Raw data.
# # #

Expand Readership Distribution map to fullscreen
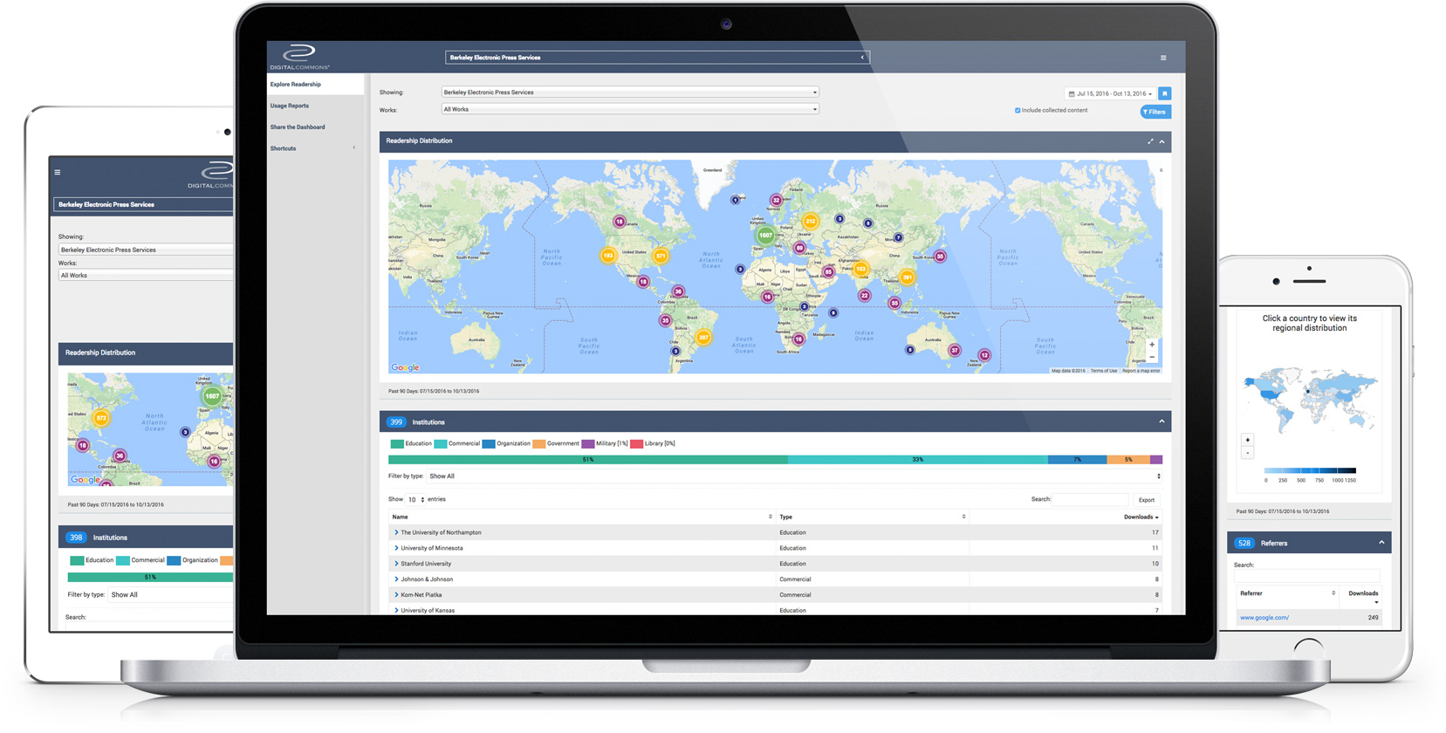Image resolution: width=1446 pixels, height=733 pixels. 1150,141
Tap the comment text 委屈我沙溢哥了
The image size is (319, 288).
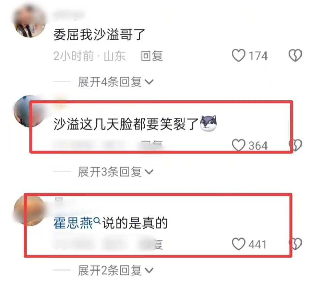(99, 35)
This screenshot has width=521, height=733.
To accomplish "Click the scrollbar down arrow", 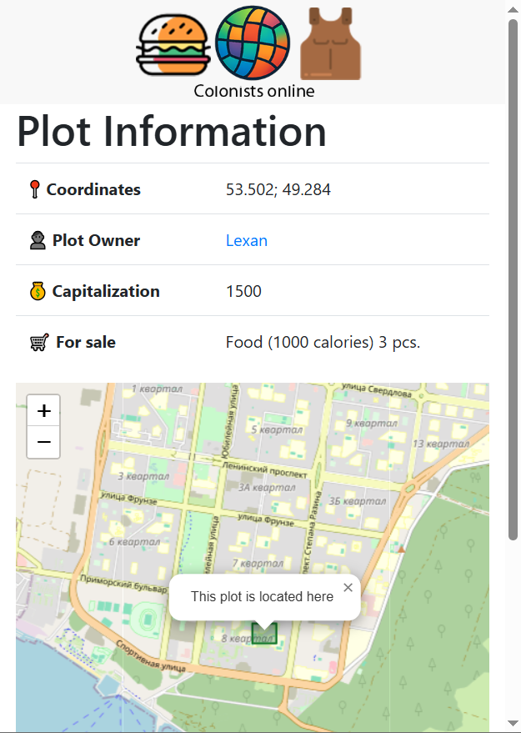I will 513,723.
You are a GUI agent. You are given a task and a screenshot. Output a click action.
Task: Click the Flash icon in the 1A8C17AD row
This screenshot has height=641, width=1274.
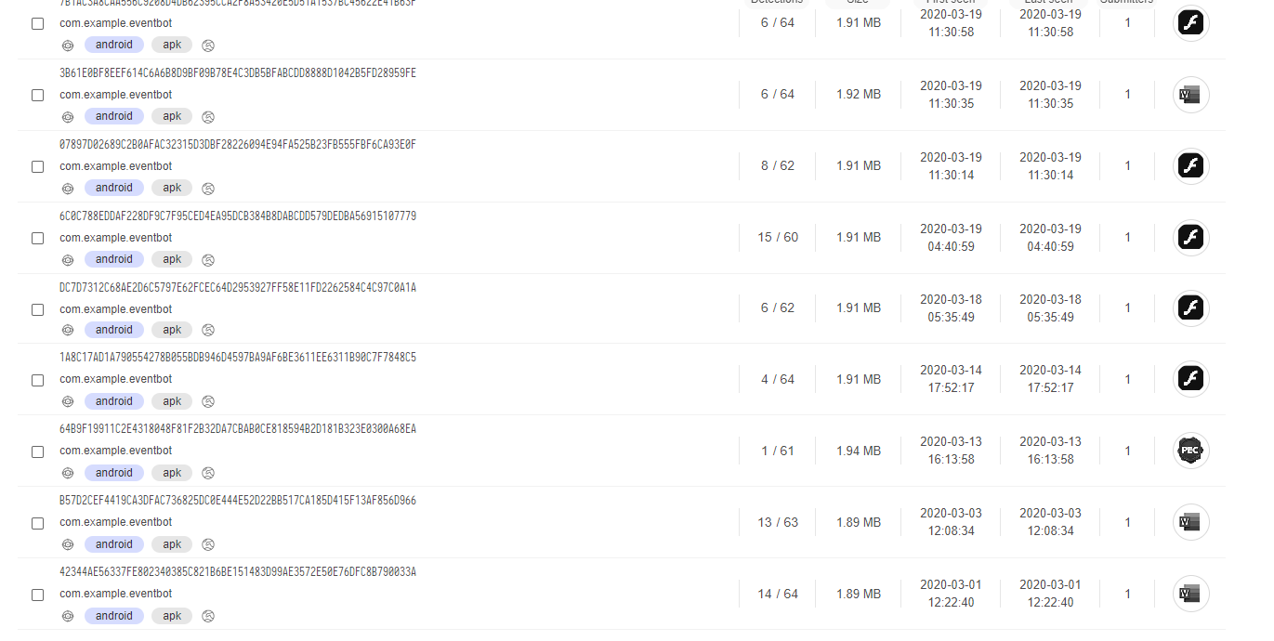pos(1191,379)
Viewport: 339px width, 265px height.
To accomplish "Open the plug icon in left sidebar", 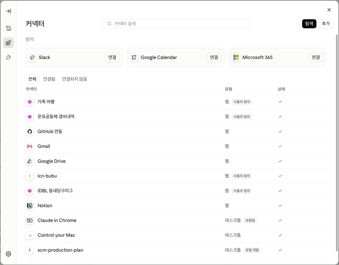I will 8,57.
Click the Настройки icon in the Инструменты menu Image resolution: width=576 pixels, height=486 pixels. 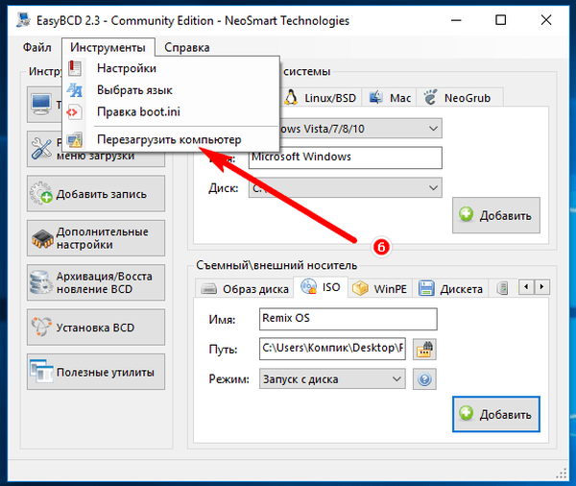click(x=75, y=68)
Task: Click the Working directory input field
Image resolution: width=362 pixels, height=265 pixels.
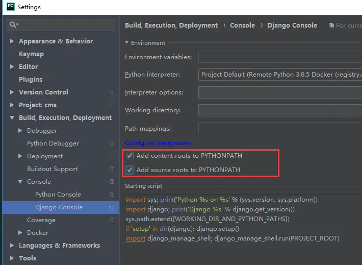Action: 280,110
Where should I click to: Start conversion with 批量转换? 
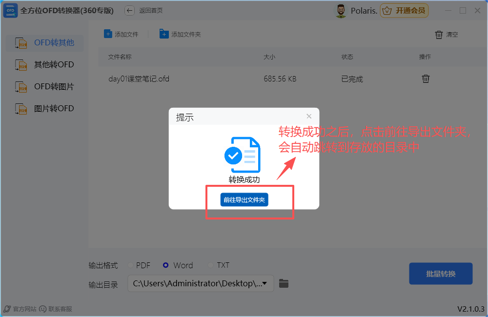tap(441, 274)

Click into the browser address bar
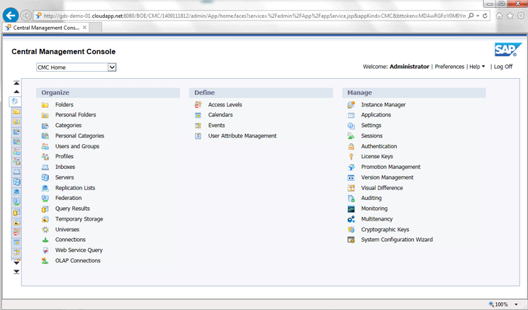(248, 15)
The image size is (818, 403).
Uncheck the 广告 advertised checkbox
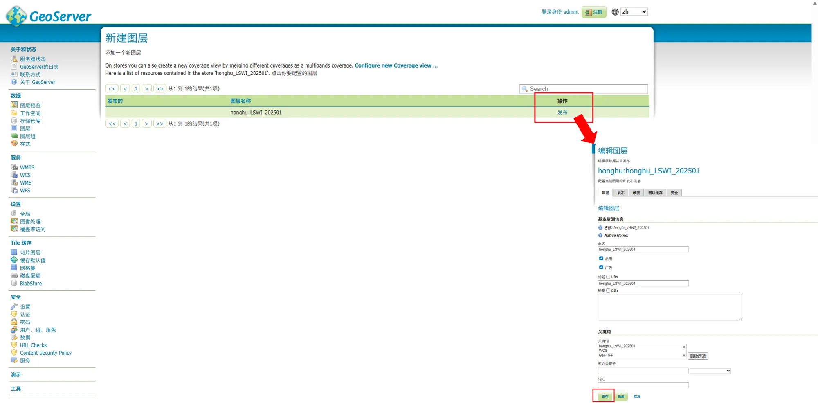[601, 267]
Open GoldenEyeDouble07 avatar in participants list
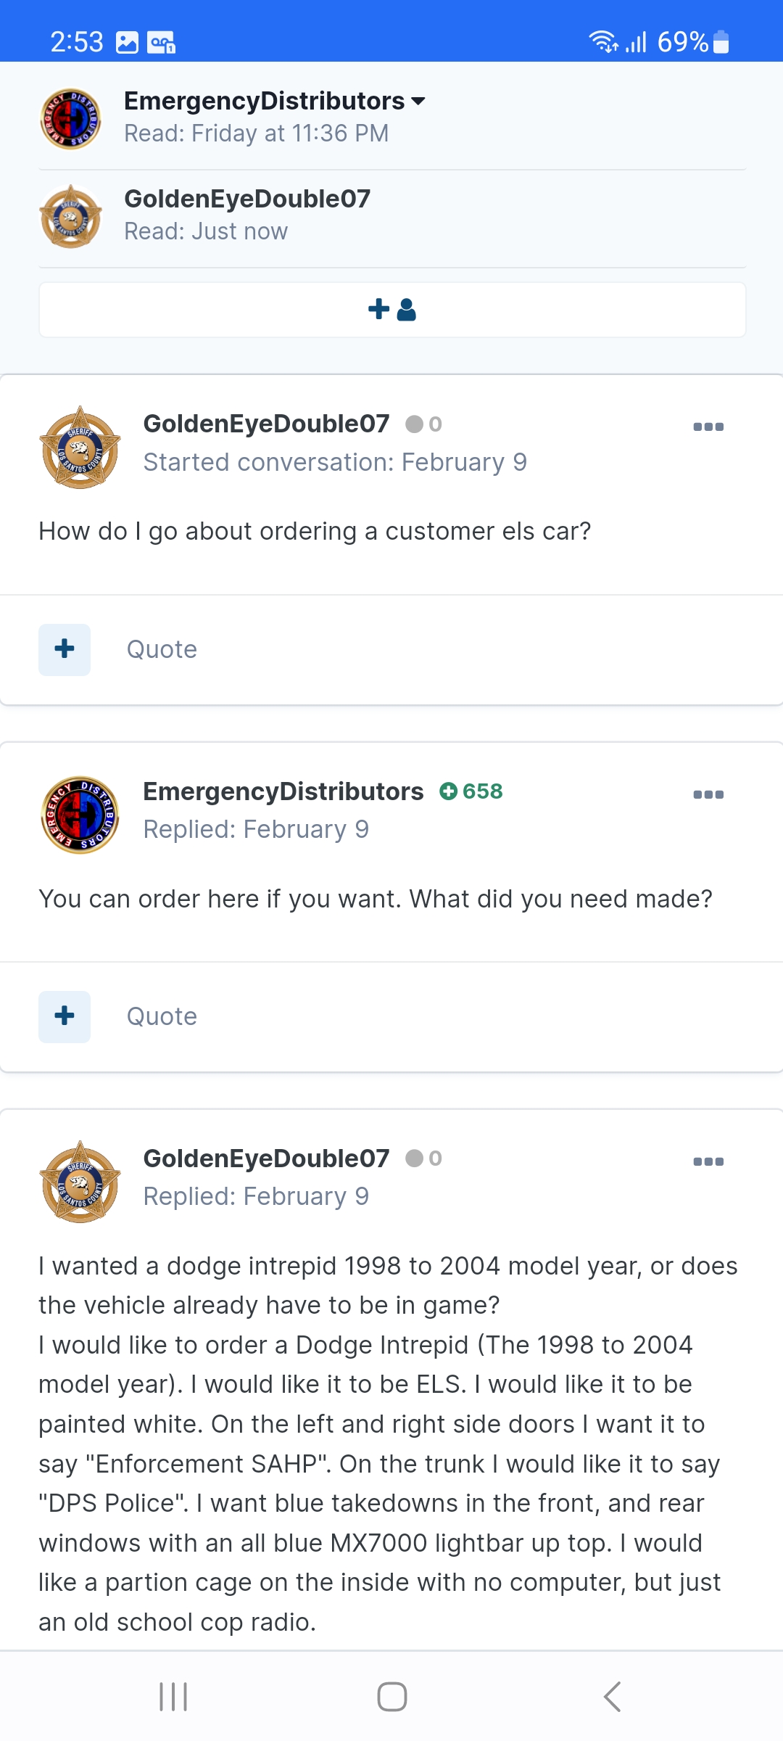 70,216
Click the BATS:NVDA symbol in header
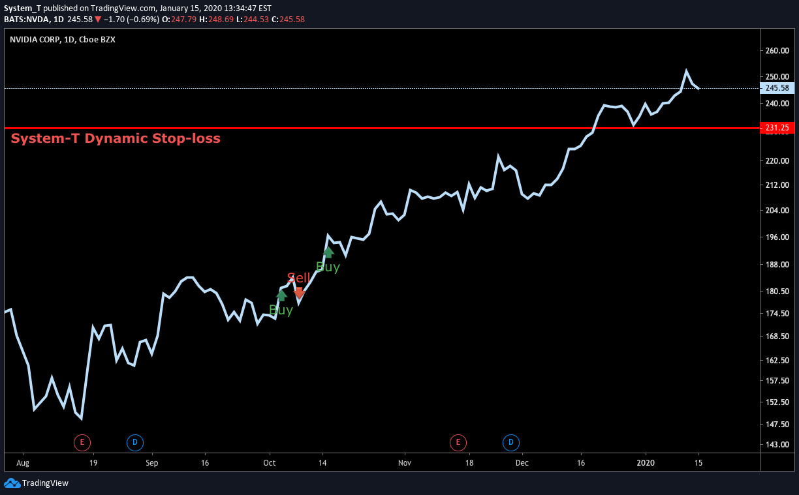The height and width of the screenshot is (495, 799). (x=27, y=20)
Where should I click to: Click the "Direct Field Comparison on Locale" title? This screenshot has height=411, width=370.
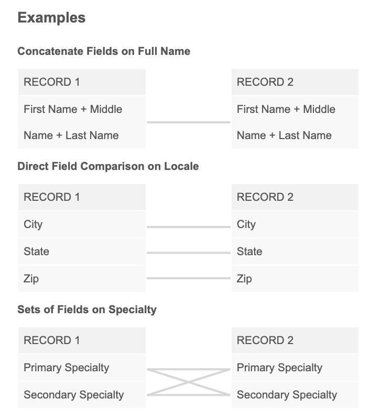[108, 166]
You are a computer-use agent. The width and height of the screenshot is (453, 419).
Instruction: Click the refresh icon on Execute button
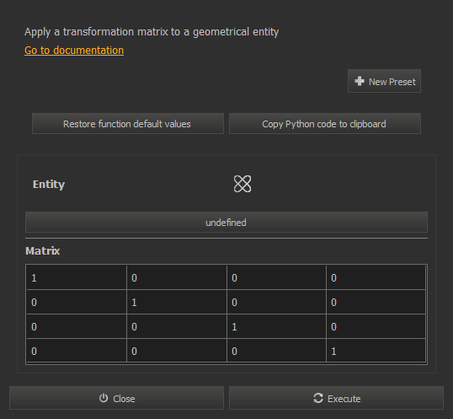pyautogui.click(x=318, y=398)
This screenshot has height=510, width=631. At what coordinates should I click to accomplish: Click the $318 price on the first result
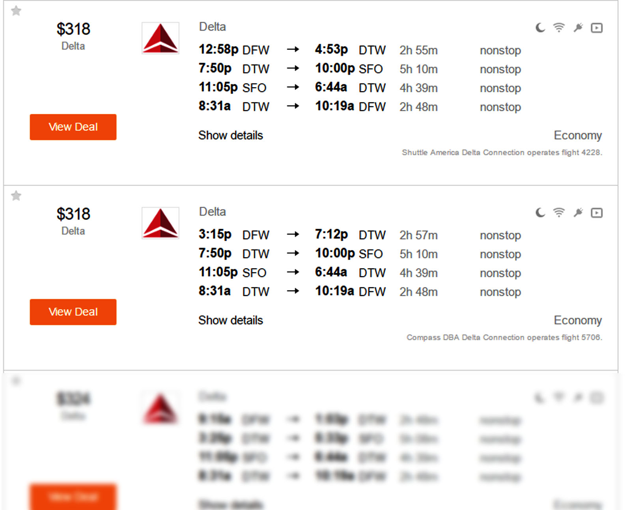pos(73,29)
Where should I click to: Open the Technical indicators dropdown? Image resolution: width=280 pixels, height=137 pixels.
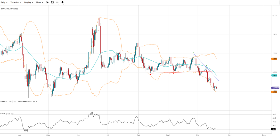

# # #

Exercise. Report the number of lines in the listing above that include the word "agent", and nothing else.

Solution to the problem. 2